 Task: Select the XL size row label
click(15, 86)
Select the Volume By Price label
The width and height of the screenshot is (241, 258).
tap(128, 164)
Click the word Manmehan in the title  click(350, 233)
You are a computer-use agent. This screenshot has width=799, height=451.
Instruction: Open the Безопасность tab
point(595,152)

...

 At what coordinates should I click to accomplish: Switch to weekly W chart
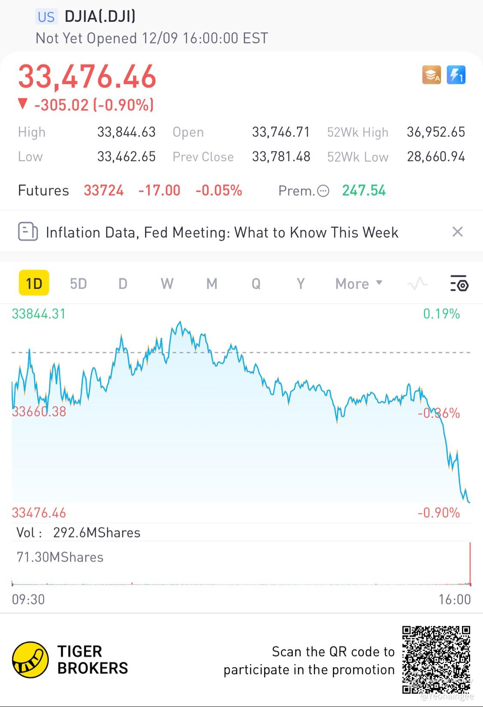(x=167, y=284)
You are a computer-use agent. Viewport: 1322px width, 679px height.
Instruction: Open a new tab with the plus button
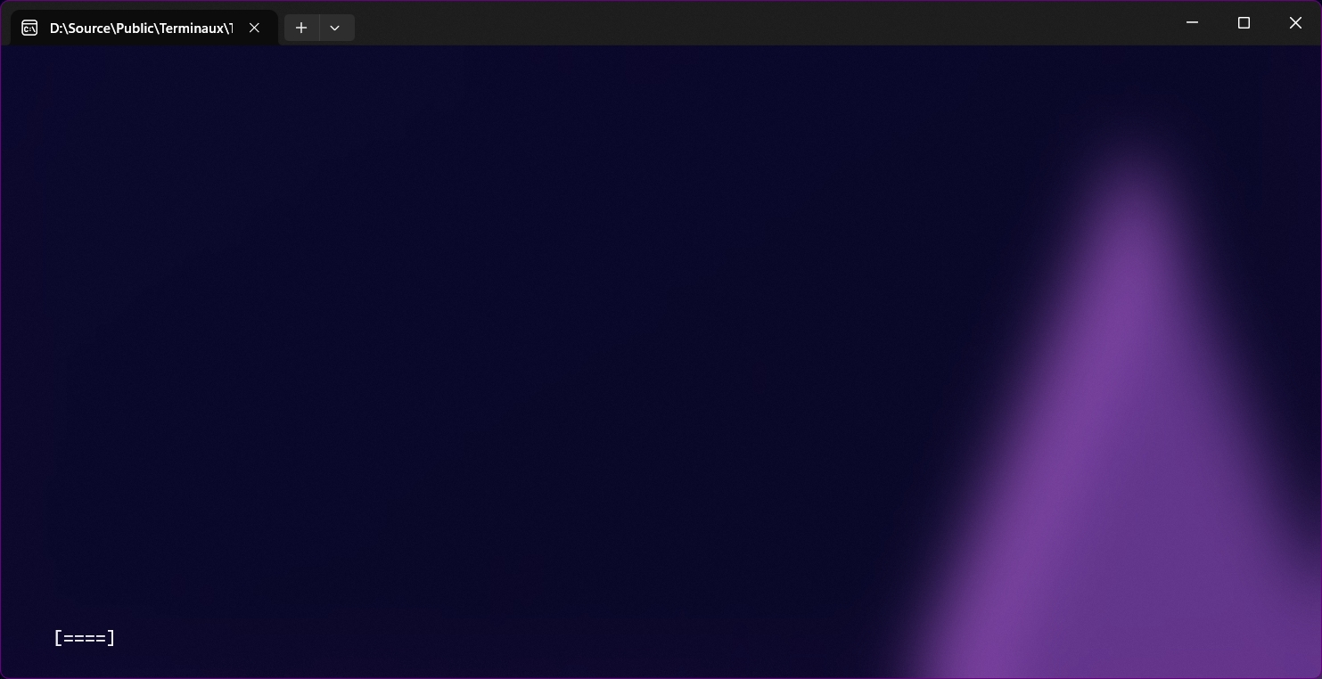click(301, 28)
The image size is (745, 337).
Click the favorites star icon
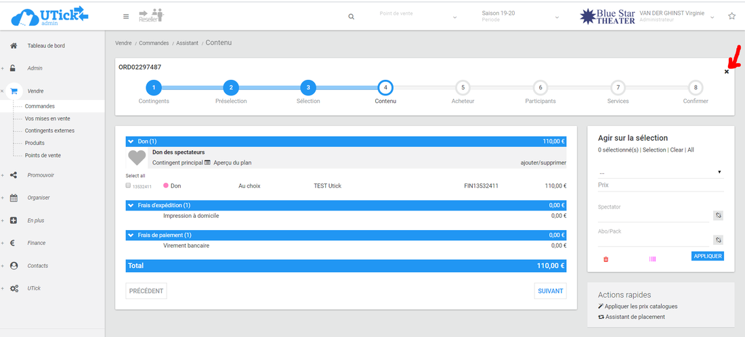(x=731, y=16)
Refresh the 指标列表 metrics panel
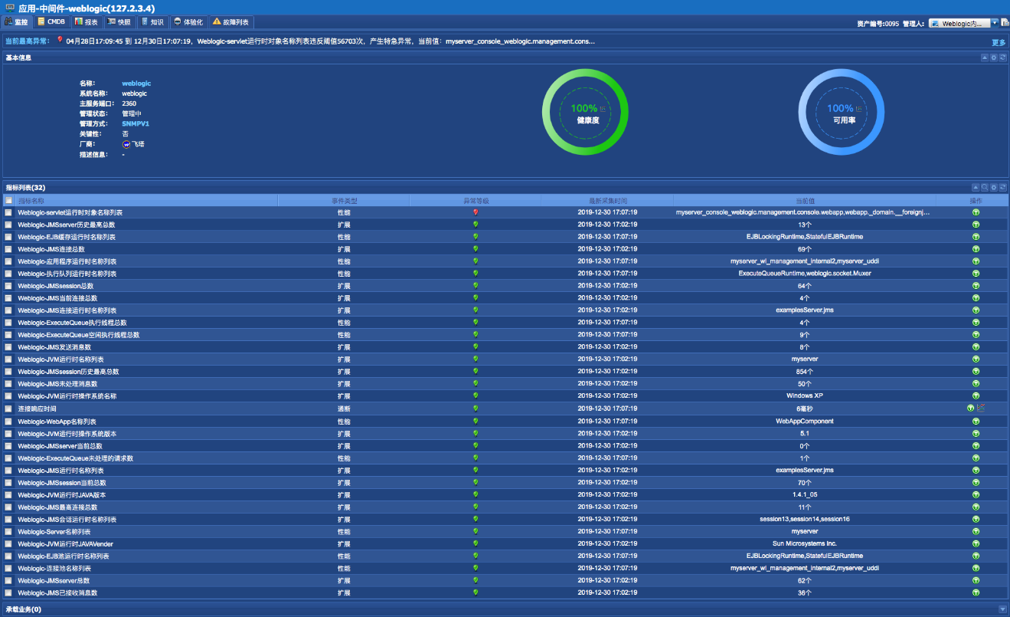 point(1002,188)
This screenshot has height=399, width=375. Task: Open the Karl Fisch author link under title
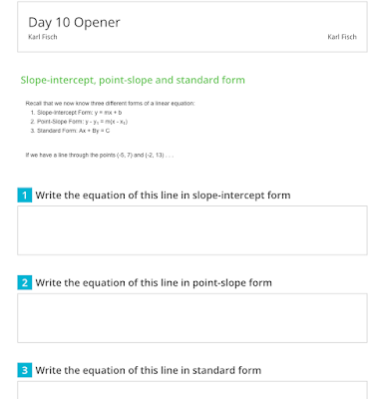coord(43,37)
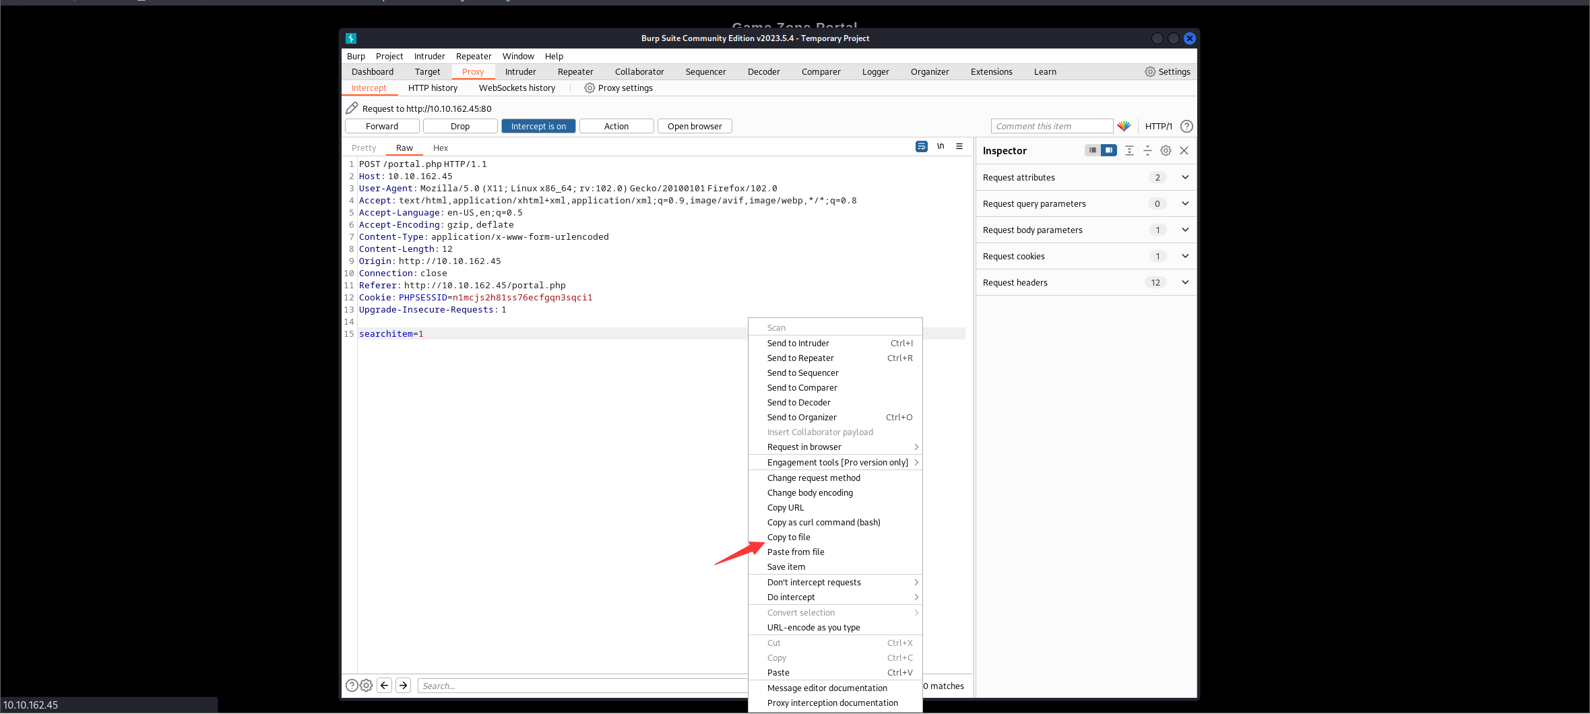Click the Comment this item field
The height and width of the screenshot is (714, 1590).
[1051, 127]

About this task >>
Identify every line above with the string "computer" in it. Copy those lines.

Problem solution >>
You are a computer-use agent. This screenshot has width=799, height=451.
You are a computer-use agent. Viewport: 1322px width, 679px height.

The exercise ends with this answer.